Greens have long targeted FERC, seeing the agency, which has easily signed off on infrastructure projects, as a rubber stamp for the energy industry.
But the commission’s goals overlap with two prominent Trump initiatives: promoting American natural gas production and getting a $1 trillion package for U.S. infrastructure projects.
Both sides see it as a crucial fight for setting the agenda on American domestic energy production.
Trump’s nominations also come as the agency’s board faces the prospect of dwindling to only one member by this fall, raising the stakes for both sides.
More than 160 activist groups have already signed a petition urging the Senate to oppose Trump’s picks, asking senators “to speak out about the myriad problems with FERC and press Trump’s nominees about its rubber-stamp history for gas industry expansion.”
The groups said in a statement that they had organized phone call campaigns on FERC and are planning to hold a lobbying event in Washington later this month opposing nominations to the commission.
John Moore, the director of the Sustainable FERC Project at the Natural Resources Defense Council, said he hopes Trump’s nominees will make permitting decisions that facilitate the expansion of renewable energy or allow states to move forward with proposals to increase clean electricity standards.
“Facilitate, don’t frustrate,” Moore said. “I hope the nomination process sticks to the facts, rather than going down the road of red herrings or political arguments in favor of fossil fuels or other energy choices.”
The energy industry, on the other hand, has been openly frustrated by how long it took Trump to put forward FERC nominees and hopes to see them quickly confirmed.
The commission lost its quorum in February when then-Chairman Norman Bay, a controversial appointee of former President Barack Obama, resigned, leaving the commission with only two members. A cadre of projects valued at $50 billion, according to Bloomberg, has stalled while awaiting approval from FERC.
Last month, another Obama appointee, Colette Honorable, announced she would not seek another term when her tenure expires in June, raising the possibility that the board’s membership could fall to only a sole member, acting Chairwoman Cheryl LaFleur, a Democrat.
Energy industry groups quickly gave their stamp of approval to the picks and urged Congress to fast-track their confirmations.
“I think, politically, there is a commitment to move expeditiously,” said Christopher Guith, the vice president of the Chamber of Commerce’s Institute for 21st Century Energy.
“That is especially relative these days because you have a minority using every avenue to delay every nomination, but at the end of the day, not only do they not have the votes to stop the average nomination, but in this case I don’t think you’re going to find much
opposition to begin with.”
Democrats, though, are gearing up to fight Trump’s nominees.
Sen. Maria Cantwell (D-Wash.), the ranking member of the Senate Energy and Natural Resources Committee, said Democrats are likely to oppose confirming Trump’s two Republican picks until he also nominates a Democrat to the five-member board. The board usually contains only three members from the president’s party.

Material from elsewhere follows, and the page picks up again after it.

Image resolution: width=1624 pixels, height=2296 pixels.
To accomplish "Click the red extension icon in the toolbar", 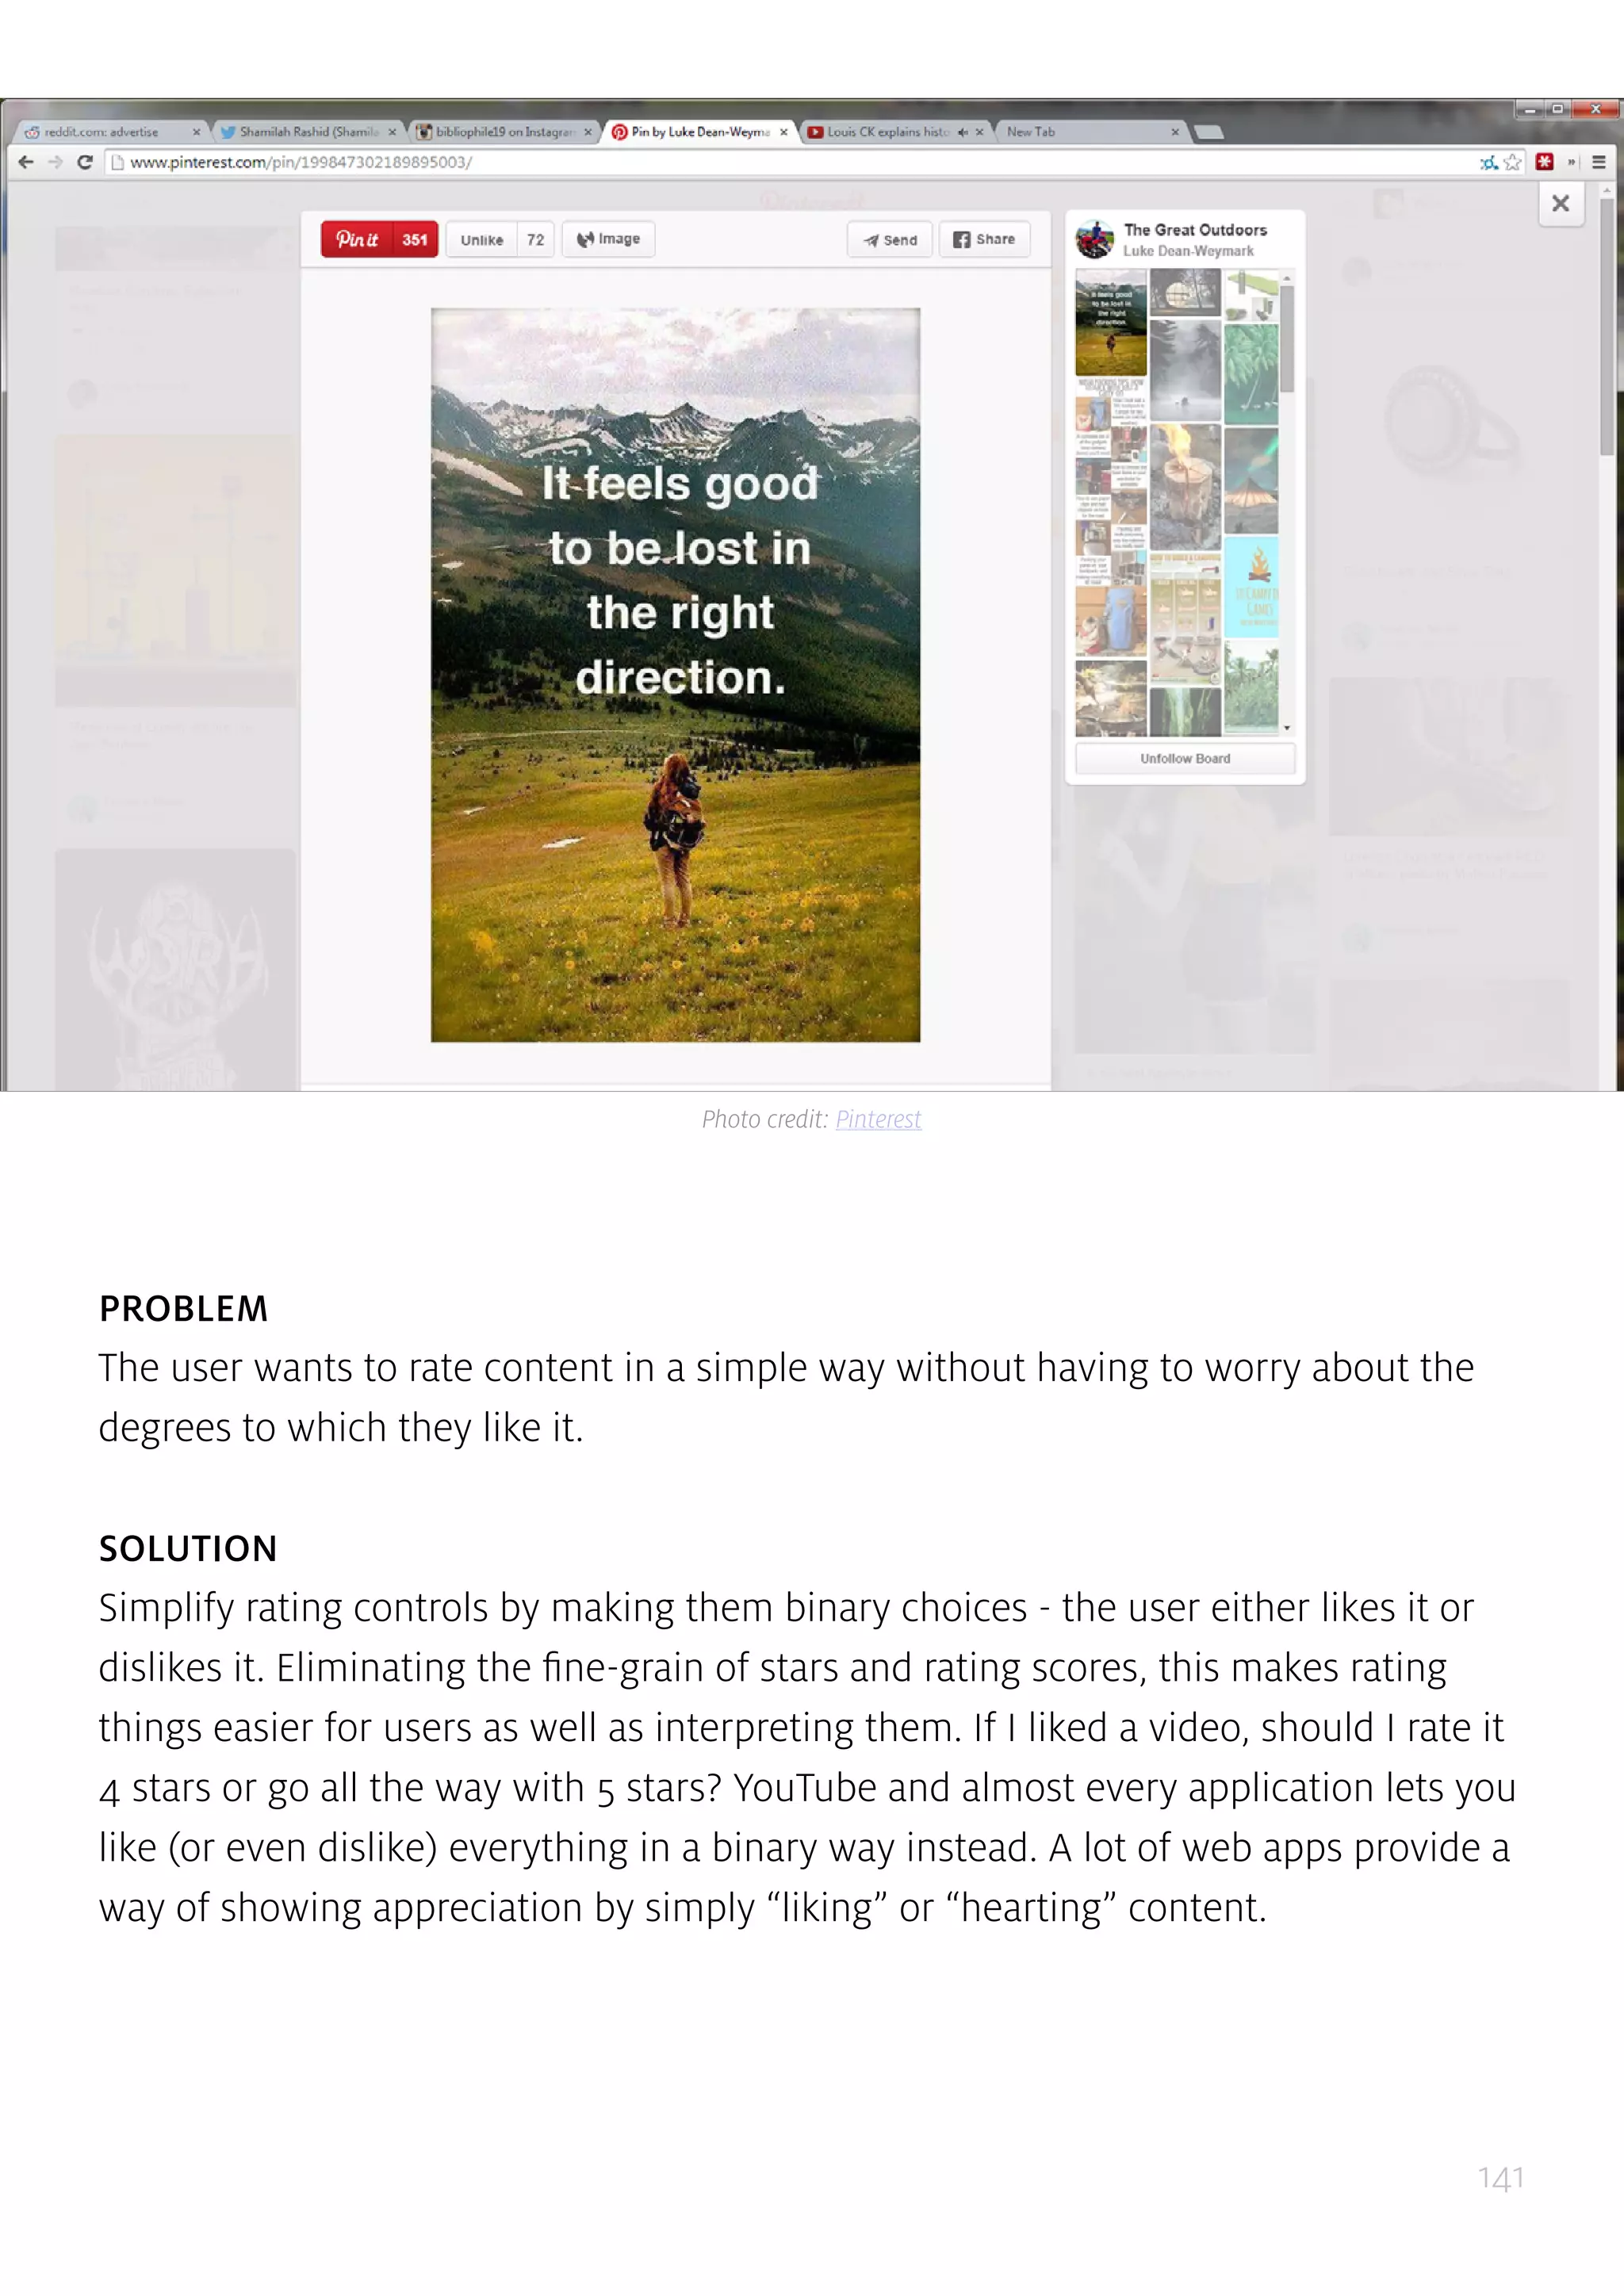I will click(1545, 162).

Cantwell and Senate Democrats sent Trump a letter in March asking him to “honor this long-standing practice in nominating individuals to serve on the commission.” She predicted this week that Democrats, from Senate Minority Leader Charles Schumer (D-N.Y.) on down, would oppose the picks until a Democrat is included as well.
“You can have hearings, but whether we’re going to move forward with them without Democrats, I think the answer that Sen. Schumer would give is no,” Cantwell said on Thursday.
Schumer’s office did not reply to a request for comment on Friday. The White House did not answer questions related to the potential search for a Democratic nominee.
A spokeswoman for Sen. Lisa Murkowski (R-Alaska), the energy panel’s chairwoman, said the committee will hold confirmation hearings on the nominees when members receive their paperwork.
In a statement Thursday, Murkowski praised Trump’s nominees as “well-qualified,” and she said she would “seek to confirm them as expeditiously as possible.”
Despite rumblings from Democrats, Guith predicted an easier path forward for Trump’s nominees than some put forward by Obama, who notably had to cut a deal with Republicans in 2014 in order to get Bay installed as chairman.
“There were definitely a handful of nominations in the previous administration that made FERC more politicized than it had been, to the point where people were opposing nominations, but I think things have gotten back on track,” Guith said.
But, he cautioned, “If FERC is getting front-page headlines, that’s probably not a good thing.”